Hazard Appraisal Process

Pharmacopoeial Requirements: Low Hazard

The above weightings have been applied to demonstrate the criticality of this data based on the intended use of the containers.  Supplier information has demonstrated that the plastic container material has met the main pharmacopoeial requirements (USP <661> and EP 3.2.2.1), the availability of this critical information facilitates a low hazard assignment.  Data is also available for other requirements which has a lower weighting.  Bacterial endotoxins, biological activity tests and blood interactions that have been given a medium/low weighting due to the additional processing that the contained drug substance solution will undergo during isolation and drug product manufacture.  It is recognized that the contained solution is the finished drug substance and could be impacted.

Container Closure System: High Hazard

Based on the drug substance in liquid form being in contact with the plastic container, forming a high likelihood of interaction with the packaging, and the highest degree of concern for the route of administration, the CCS HAP supports a high hazard assignment.  It is noted that 1,3 di-tert-butyl benzene, 2,4 di-t-butyl phenol and Irganox 1076 have been identified as extractables from the containers.  These are standard additives, routinely found as leachables in these types of materials.  With the exception of 1,3 di-tert-butyl benzene (degradant), a significant body of toxicological safety data exists. While these E&L impurities are considered not to be of concern, the lack of data on the degradant indicates a potential hazard that would need to be considered further.

Exposure Duration:  Medium Hazard

The dosing regimen expected for the drug product is short duration on a non-regular basis over the patient’s lifetime.  Based on this information the exposure duration is given a Medium hazard assignment.
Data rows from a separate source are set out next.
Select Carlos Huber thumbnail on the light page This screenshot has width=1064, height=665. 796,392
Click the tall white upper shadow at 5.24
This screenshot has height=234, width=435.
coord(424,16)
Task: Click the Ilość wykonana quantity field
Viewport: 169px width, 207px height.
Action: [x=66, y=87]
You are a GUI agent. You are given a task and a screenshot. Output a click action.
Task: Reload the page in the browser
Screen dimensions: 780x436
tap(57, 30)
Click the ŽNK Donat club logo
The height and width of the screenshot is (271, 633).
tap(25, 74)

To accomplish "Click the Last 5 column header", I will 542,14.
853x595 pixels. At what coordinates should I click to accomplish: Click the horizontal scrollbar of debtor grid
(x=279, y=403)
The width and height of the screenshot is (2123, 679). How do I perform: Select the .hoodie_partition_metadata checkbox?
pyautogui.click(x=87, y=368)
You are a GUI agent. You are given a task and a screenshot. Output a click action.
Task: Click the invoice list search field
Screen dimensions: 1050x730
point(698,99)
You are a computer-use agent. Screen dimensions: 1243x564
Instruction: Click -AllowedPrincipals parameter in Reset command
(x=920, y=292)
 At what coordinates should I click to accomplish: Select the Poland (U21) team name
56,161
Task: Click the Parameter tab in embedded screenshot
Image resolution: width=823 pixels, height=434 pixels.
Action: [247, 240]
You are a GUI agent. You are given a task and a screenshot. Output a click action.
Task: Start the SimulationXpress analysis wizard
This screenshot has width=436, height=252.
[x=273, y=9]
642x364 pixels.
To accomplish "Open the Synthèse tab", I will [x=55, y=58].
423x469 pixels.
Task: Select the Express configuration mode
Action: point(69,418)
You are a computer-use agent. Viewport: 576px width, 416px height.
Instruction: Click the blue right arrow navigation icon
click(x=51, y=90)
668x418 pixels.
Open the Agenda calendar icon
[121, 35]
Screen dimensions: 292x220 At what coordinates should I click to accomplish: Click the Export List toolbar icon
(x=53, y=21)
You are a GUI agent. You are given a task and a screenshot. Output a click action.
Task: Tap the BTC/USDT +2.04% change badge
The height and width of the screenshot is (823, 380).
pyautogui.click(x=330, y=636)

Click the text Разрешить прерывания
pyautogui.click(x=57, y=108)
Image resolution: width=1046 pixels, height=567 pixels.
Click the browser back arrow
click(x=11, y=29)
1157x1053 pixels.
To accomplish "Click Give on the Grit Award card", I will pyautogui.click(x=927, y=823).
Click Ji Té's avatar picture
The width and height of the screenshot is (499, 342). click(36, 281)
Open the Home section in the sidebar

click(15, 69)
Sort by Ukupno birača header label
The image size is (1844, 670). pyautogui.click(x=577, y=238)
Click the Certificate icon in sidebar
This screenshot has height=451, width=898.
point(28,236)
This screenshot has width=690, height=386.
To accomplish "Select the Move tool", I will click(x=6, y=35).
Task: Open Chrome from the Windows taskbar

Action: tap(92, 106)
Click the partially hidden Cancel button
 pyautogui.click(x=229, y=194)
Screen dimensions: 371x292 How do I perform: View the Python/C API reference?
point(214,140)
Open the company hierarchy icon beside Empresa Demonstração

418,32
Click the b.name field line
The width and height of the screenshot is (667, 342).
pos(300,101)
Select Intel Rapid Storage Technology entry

Manufacture: Low to Medium Hazard

Based on the composition of the drug substance matrix (including low percentage methanol), the duration of contact (up to 28 days) and the proximity of the container in relation to the finished drug product, there is potential for the identified compounds to be extracted.  However, this is mitigated by the storage temperature (2ºC to 8ºC) for the container.  Based on this data and limited information on precedented use in similar environments, the manufacture hazard assignment is Low to Medium.

Conclusion

The overall HAP assignment for the container is considered Low to Medium Hazard.  It is recognized that the CCS hazard is deemed high, with due consideration and understanding of the body of data available on the potential extractables and leachables.  The impact of 1,3 di-tert-butyl-benzene, 2,4-di-tert-butyl-phenol and Irganox 1076 on the end drug product, are considered low and should be evaluated during a specific technical assessment as potential leachables in the final drug product.